_あなたの課題:_ 安倍政治の負の遺産と岸田政権を論じた文章を、最後の文に続けて書き進めてください。
++++ 元の文書 ++++
次々浮上する安倍政治の負の遺産、それをさばき切れていない岸田政権の現実

ー前略ー
・極右路線からの転換

 安倍長期政権の間に、右寄り保守路線が定着した。それは安倍晋三個人の政治趣向もあるが、
それを安倍政権を支える知識人、圧力団体などの応援団が増幅した。
嫌中派、嫌韓派と呼ばれる人々がそうであり、対中関係、対韓関係も悪化した。

 安倍政権の右傾化路線を象徴するのが杉田水脈議員である。
櫻井よしこに代表される日本会議などが、思想的に共鳴して彼女を安倍に推薦し、安倍もそれに賛成した。

 政策、思想は古くさい20世紀の反共主義で、「個人よりも家族が大事」、「夫婦別姓、LGBT、学童保育、男女平等」に反対である。
これらは全て共産主義者の陰謀と言う。

「古き良き時代のリベラルな」自民党が、安倍第2次政権下で極右路線に転換したが、その象徴が水田である。
先に閉幕した通常国会でLGBT法が成立したが、党内保守派は、「安倍が存命なら、こんな法律は成立しなかったのに」と悔やんでいる。

 そして、選挙の公認権や人事権(自民党人事のみならず官僚人事についても)を首相官邸が独占する事態が、
日本の政治を大きく歪めてきた。
内閣人事局の設置も一因であるが、2012年12月26日から2020年9月16日まで8年近い長期間続いた安倍政権が背景にある。
つまり、安倍首相に気に入られれば出世し、嫌われれば疎外されるという状況になったことである。
その典型的な例が杉田水脈議員なのである。

 統一教会といい、杉田水脈といい、まさに安倍政治の負の側面である。
++++ 収集データ ++++
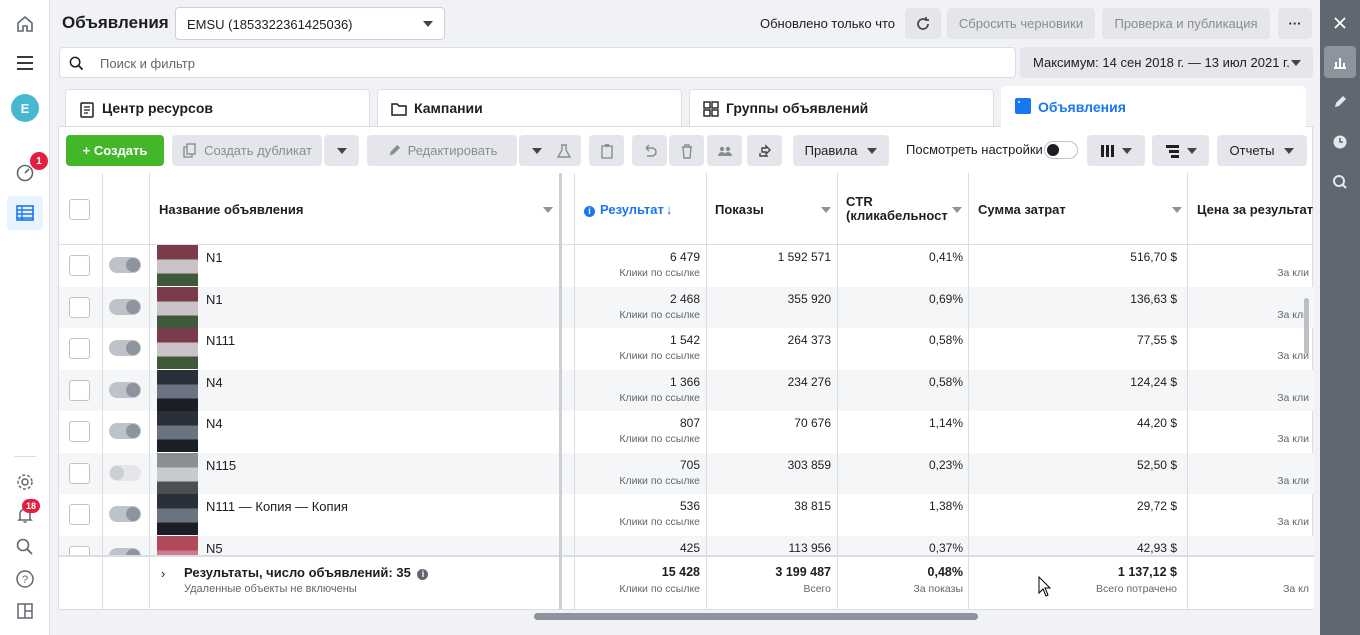  I want to click on reset-drafts-button: Сбросить черновики, so click(1021, 24).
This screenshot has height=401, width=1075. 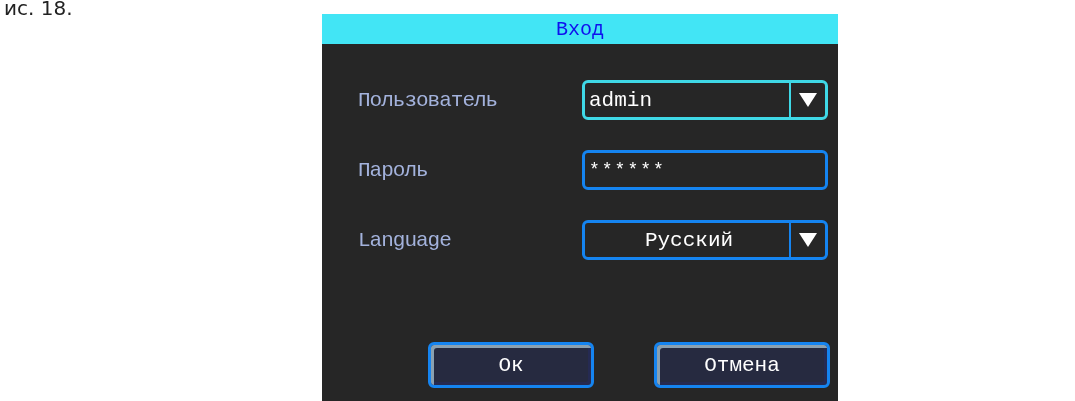 What do you see at coordinates (394, 170) in the screenshot?
I see `field-label: Пароль` at bounding box center [394, 170].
++++
_回答:_
 自民党は保守政党であるが、右から左までウイングを広げた多様性あふれる「総花政党(catch-all-party)」であるところにその強みがあり、
長期に政権を維持してきた秘密があるのである。
しかし、2012年に政権に復帰した後の安倍政権は右に振れた形で政権運営を行ってきた。
その歪みが統一教会や杉田水脈問題として露呈したのである。

 自民党内のリベラルを代表する宏池会の代表である岸田は、この1年間に安倍政治の右寄り路線を修正したのだろうか。

・棚ぼたの幸運:日韓、コロナ、五輪汚職

 国外に目を向ければ、安倍政権時代に韓国との関係は「史上最悪」と言われるほど悪化した。
菅政権になっても基本的にその方向性に変わりはなかった。

 この嫌韓路線を転換するきっかけは、相手の韓国からやってきた。韓国の尹錫悦大統領は日韓関係改善に大きく舵を切った。
韓国政府は、「元徴用工(旧朝鮮半島出身労働者)」訴訟問題の解決策を発表するなど、矢継ぎ早に関係改善策を打ち出した。
それに岸田政権も応え、一気に関係改善へと向かいつつある。

 韓国国内で反日左翼勢力がこのような関係好転策に反発するように、日本では安倍政権を支えてきた嫌韓派右翼が反対する。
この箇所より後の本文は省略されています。